Training a model with ROCm Megatron-LM

Training a model with ROCm Megatron-LM#

2024-12-16

16 min read time

Applies to Linux

The ROCm Megatron-LM framework is a specialized fork of the robust Megatron-LM, designed to enable efficient training of large-scale language models on AMD GPUs. By leveraging AMD Instinct™ MI300X accelerators, AMD Megatron-LM delivers enhanced scalability, performance, and resource utilization for AI workloads. It is purpose-built to support models like Meta’s Llama 2, Llama 3, and Llama 3.1, enabling developers to train next-generation AI models with greater efficiency. See the GitHub repository at ROCm/Megatron-LM.

* _Information shown_:
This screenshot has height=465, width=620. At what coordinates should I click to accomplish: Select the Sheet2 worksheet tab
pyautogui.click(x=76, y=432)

---

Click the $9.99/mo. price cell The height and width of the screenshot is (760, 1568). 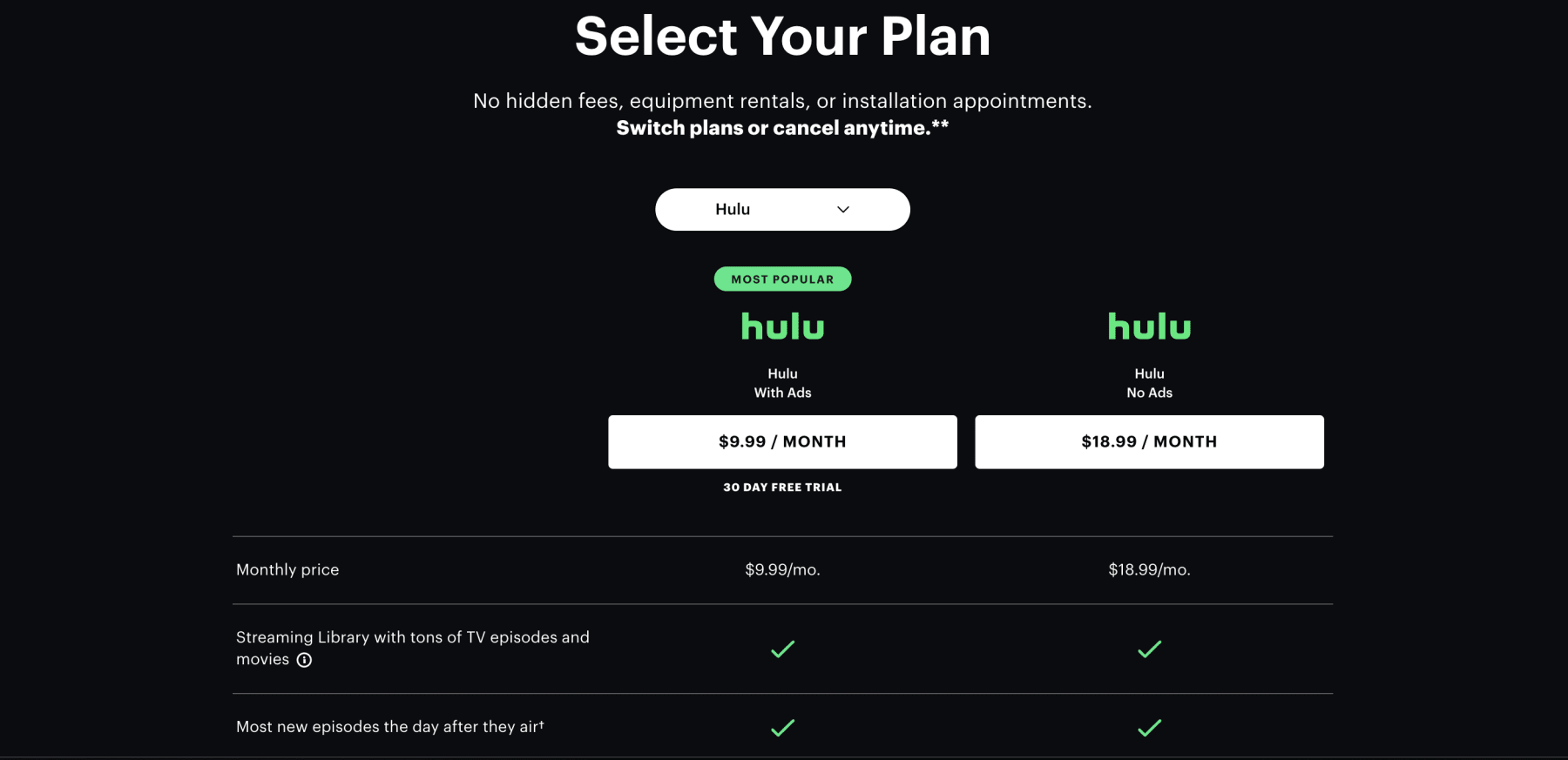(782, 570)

--

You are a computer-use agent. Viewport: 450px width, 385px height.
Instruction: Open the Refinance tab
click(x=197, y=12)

* _Task item 1_:
Using the ROCm Megatron-LM page above, answer each question on its own line, labeled (a), (b), and (c):
(a) What date appears on the page?
(b) Which operating system does the page apply to?
(c) Which accelerators does AMD Megatron-LM leverage?
* _Task item 2_:
Translate this sentence from the ROCm Megatron-LM page into German: "It is purpose-built to support models like Meta’s Llama 2, Llama 3, and Llama 3.1, enabling developers to train next-generation AI models with greater efficiency."
* _Task item 3_:
Write the next part of the page on training a model with ROCm Megatron-LM, picking up after its final sentence.

* _Exercise response 1_:
(a) 2024-12-16
(b) Linux
(c) AMD Instinct™ MI300X accelerators

* _Exercise response 2_:
Es wurde speziell für die Unterstützung von Modellen wie Llama 2, Llama 3 und Llama 3.1 von Meta entwickelt und ermöglicht es Entwicklern, KI-Modelle der nächsten Generation effizienter zu trainieren.

* _Exercise response 3_:
For ease of use, AMD provides a ready-to-use Docker image for MI300X accelerators containing essential components, including PyTorch, PyTorch Lightning, ROCm libraries, and Megatron-LM utilities. It contains the following software to accelerate training workloads:

Software component	Version
ROCm	6.1
PyTorch	2.4.0
PyTorch Lightning	2.4.0
Megatron Core	0.9.0
Transformer Engine	1.5.0
Flash Attention	v2.6
Transformers	4.44.0

Supported features and models#

Megatron-LM provides the following key features to train large language models efficiently:

Transformer Engine (TE)
APEX
GEMM tuning
Torch.compile
3D parallelism: TP + SP + CP
Distributed optimizer
Flash Attention (FA) 2
Fused kernels
Pre-training

The following models are pre-optimized for performance on the AMD Instinct MI300X accelerator.

Llama 2 7B
Llama 2 70B
Llama 3 8B
Llama 3 70B
Llama 3.1 8B
Llama 3.1 70B

Prerequisite system validation steps#

Complete the following system validation and optimization steps to set up your system before starting training.

Disable NUMA auto-balancing#

Generally, application performance can benefit from disabling NUMA auto-balancing. However, it might be detrimental to performance with certain types of workloads.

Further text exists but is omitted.